Saved data entries
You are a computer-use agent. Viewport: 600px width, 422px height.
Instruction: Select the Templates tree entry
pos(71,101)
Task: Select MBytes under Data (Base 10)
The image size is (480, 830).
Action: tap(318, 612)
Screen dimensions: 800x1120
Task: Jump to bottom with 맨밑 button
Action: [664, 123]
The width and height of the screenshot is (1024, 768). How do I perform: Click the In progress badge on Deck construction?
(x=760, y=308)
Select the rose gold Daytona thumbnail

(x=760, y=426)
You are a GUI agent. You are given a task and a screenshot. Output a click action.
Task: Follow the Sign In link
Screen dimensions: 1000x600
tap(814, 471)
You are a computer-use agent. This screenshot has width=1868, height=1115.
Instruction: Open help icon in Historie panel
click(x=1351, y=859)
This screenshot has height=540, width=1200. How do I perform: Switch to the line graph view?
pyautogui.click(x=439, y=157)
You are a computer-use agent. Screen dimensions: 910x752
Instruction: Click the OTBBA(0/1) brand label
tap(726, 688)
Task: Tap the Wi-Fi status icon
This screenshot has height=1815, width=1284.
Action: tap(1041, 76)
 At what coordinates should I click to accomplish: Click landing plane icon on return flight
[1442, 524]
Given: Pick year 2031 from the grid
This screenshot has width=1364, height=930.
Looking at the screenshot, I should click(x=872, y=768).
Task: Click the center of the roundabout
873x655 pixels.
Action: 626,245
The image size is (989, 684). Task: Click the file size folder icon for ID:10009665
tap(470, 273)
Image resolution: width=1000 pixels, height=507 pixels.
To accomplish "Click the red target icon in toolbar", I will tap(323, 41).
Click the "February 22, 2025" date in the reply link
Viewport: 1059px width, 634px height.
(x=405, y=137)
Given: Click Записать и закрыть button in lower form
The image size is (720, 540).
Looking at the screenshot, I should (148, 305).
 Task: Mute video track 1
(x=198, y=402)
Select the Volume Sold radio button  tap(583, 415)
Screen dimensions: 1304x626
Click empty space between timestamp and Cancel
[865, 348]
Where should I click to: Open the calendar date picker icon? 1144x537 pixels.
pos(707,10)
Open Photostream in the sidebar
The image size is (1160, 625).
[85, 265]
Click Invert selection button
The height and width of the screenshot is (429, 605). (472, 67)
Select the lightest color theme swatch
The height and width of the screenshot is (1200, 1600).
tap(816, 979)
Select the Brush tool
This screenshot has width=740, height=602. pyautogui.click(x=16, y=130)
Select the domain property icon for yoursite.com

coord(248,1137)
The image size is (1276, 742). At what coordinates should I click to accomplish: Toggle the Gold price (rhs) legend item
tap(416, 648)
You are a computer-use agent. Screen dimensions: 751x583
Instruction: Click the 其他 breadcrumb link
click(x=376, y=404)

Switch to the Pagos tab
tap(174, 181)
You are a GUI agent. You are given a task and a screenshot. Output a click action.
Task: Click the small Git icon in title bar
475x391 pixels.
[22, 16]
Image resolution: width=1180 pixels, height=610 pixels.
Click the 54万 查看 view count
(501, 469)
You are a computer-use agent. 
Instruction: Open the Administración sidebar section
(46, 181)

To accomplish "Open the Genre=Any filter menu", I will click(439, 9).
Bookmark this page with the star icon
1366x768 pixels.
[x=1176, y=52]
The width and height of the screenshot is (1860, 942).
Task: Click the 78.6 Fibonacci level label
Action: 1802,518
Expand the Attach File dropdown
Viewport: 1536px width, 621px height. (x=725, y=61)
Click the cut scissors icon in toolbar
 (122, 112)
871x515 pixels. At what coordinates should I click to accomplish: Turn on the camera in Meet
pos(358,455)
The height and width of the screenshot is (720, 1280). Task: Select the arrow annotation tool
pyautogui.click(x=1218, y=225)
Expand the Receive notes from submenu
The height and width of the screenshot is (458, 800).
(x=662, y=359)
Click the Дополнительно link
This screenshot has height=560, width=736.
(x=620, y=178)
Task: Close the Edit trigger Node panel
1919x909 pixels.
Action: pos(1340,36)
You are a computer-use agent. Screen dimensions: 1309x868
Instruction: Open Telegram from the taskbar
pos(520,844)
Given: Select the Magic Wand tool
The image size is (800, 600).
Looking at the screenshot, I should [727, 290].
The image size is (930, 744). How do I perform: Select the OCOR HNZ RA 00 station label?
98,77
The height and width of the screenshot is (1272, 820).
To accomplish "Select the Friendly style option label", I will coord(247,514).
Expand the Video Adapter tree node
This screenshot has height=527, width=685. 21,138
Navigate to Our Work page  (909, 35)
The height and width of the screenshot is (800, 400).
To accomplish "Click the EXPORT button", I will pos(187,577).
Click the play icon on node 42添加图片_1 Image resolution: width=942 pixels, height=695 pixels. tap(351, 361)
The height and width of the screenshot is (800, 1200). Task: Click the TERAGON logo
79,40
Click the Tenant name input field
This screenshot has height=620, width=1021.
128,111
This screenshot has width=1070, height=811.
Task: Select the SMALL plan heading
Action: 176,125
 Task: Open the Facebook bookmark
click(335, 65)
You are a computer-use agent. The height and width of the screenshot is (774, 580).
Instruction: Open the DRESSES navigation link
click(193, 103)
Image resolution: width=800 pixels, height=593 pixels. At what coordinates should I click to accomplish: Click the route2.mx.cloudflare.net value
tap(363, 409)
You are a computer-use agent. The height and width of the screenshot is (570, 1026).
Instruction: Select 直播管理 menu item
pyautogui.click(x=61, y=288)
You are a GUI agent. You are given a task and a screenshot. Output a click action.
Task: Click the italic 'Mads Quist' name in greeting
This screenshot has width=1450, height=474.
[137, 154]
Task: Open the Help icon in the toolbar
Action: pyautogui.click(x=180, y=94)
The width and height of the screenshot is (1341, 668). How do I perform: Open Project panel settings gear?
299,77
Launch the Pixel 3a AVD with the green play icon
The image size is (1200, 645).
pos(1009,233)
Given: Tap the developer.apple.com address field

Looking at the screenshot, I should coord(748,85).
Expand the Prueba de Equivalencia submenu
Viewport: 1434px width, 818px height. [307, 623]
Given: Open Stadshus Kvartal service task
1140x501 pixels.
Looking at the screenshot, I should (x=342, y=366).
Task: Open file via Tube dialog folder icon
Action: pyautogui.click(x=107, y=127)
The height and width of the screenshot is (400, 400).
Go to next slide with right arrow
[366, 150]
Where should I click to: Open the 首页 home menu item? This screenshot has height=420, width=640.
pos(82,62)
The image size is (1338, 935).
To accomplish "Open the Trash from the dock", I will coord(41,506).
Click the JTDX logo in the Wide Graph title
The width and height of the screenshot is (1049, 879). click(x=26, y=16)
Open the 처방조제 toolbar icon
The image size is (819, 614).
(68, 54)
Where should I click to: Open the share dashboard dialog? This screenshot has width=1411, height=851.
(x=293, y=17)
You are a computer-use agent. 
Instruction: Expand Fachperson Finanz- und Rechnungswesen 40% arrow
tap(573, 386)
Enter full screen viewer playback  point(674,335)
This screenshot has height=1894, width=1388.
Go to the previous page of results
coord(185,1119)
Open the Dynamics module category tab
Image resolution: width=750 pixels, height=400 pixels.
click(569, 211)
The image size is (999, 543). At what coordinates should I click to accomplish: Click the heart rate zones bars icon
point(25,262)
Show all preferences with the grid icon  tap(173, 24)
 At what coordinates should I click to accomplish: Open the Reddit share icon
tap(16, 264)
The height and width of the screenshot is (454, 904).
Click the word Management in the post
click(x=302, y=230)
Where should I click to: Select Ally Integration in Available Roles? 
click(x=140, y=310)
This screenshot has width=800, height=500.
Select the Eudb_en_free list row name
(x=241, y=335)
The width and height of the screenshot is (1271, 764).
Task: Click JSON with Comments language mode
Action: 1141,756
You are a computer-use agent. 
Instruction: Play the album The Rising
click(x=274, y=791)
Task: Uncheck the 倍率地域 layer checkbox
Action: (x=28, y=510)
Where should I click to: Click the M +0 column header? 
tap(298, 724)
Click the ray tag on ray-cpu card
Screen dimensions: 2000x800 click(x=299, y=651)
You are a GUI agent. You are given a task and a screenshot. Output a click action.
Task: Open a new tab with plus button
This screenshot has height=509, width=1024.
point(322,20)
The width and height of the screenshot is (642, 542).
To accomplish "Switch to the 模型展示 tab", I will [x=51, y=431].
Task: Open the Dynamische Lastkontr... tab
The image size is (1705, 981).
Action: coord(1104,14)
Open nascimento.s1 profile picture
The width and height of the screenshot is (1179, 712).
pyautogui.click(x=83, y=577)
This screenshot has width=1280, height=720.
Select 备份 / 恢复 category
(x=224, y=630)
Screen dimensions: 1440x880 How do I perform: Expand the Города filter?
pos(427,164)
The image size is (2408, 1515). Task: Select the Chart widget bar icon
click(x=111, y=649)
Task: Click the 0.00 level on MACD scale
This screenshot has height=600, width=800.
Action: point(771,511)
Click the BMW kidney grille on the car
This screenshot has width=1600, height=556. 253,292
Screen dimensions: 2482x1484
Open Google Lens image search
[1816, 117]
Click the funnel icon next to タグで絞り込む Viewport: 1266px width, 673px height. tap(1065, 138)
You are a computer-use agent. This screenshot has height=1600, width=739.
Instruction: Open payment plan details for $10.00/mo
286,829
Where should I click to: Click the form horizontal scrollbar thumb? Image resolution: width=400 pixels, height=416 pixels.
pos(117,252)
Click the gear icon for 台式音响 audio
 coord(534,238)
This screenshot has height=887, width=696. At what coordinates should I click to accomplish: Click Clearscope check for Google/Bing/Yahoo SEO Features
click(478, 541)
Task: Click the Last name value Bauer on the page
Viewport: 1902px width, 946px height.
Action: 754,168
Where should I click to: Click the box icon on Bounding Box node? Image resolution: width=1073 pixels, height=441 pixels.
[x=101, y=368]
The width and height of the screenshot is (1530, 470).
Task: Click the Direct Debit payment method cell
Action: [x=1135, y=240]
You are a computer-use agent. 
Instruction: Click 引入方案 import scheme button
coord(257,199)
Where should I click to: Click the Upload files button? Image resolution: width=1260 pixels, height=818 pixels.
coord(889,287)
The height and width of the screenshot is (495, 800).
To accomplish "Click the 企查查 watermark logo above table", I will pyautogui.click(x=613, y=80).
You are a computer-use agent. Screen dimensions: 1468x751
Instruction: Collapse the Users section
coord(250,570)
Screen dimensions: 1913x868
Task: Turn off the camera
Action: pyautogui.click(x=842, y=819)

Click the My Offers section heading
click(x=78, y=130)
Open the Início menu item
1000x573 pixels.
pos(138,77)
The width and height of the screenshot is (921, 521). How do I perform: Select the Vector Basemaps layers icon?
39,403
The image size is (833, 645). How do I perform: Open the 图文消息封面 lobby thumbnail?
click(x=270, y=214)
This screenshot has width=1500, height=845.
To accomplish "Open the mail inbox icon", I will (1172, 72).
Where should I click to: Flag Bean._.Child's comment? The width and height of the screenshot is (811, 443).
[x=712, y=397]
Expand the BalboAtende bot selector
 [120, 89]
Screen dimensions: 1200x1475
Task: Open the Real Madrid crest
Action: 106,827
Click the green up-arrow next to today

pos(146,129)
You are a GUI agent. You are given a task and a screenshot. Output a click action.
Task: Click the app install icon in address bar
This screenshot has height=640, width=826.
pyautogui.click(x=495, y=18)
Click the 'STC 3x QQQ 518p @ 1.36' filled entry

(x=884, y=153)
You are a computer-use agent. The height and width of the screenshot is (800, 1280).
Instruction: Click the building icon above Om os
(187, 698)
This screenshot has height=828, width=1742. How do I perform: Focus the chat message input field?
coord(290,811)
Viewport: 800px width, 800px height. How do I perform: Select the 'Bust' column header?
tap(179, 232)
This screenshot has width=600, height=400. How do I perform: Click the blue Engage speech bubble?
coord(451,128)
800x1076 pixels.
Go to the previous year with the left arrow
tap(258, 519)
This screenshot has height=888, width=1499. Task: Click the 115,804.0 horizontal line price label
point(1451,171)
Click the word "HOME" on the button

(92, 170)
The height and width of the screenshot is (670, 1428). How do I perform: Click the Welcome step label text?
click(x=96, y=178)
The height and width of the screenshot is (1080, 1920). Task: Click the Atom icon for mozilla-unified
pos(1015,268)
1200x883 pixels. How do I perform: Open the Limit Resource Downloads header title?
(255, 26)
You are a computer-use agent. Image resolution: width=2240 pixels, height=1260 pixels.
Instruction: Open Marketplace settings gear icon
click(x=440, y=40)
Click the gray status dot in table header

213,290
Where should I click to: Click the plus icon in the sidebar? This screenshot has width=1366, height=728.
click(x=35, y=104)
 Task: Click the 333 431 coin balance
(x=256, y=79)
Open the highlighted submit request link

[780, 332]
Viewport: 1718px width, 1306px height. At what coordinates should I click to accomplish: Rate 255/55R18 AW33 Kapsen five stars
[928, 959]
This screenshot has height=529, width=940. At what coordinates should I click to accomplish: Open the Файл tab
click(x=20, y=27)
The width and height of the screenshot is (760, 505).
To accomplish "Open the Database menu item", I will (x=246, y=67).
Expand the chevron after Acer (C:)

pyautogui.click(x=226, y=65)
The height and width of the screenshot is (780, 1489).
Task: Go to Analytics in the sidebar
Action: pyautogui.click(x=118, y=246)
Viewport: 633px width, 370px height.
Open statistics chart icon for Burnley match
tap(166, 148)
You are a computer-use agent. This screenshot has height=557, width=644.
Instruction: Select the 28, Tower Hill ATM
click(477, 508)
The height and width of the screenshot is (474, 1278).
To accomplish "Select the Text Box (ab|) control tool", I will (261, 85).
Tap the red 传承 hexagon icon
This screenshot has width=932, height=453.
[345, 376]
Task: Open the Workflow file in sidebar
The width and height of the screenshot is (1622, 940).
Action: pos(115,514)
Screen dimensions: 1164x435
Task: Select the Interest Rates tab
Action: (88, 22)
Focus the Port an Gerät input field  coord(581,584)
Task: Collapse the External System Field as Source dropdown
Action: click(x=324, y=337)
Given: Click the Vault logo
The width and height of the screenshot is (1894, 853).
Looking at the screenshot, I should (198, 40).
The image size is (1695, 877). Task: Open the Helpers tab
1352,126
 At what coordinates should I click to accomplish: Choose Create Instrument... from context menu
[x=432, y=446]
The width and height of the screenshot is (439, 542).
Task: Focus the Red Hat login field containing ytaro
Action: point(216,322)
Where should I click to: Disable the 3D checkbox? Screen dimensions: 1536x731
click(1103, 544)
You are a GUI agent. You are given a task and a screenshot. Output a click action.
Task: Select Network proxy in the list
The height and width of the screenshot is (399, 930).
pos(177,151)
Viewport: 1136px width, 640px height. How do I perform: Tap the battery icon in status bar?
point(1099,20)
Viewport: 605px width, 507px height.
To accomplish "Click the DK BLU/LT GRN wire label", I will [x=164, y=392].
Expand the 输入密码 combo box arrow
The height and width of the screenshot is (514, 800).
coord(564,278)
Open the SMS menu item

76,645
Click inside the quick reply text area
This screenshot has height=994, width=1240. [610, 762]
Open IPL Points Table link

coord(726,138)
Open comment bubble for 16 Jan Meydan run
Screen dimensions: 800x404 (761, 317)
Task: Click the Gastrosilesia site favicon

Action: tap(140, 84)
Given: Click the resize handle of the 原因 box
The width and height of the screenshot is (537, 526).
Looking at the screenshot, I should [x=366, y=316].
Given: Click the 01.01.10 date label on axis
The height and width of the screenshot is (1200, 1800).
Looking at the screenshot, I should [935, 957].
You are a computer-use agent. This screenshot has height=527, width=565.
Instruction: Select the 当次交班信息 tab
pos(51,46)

> **EXERCISE PROMPT**:
Go line by line through the data above and report each one that holds the string "grid".

> **WORKED SOLUTION**:
Given: Pick year 2031 from the grid
Show all preferences with the grid icon  tap(173, 24)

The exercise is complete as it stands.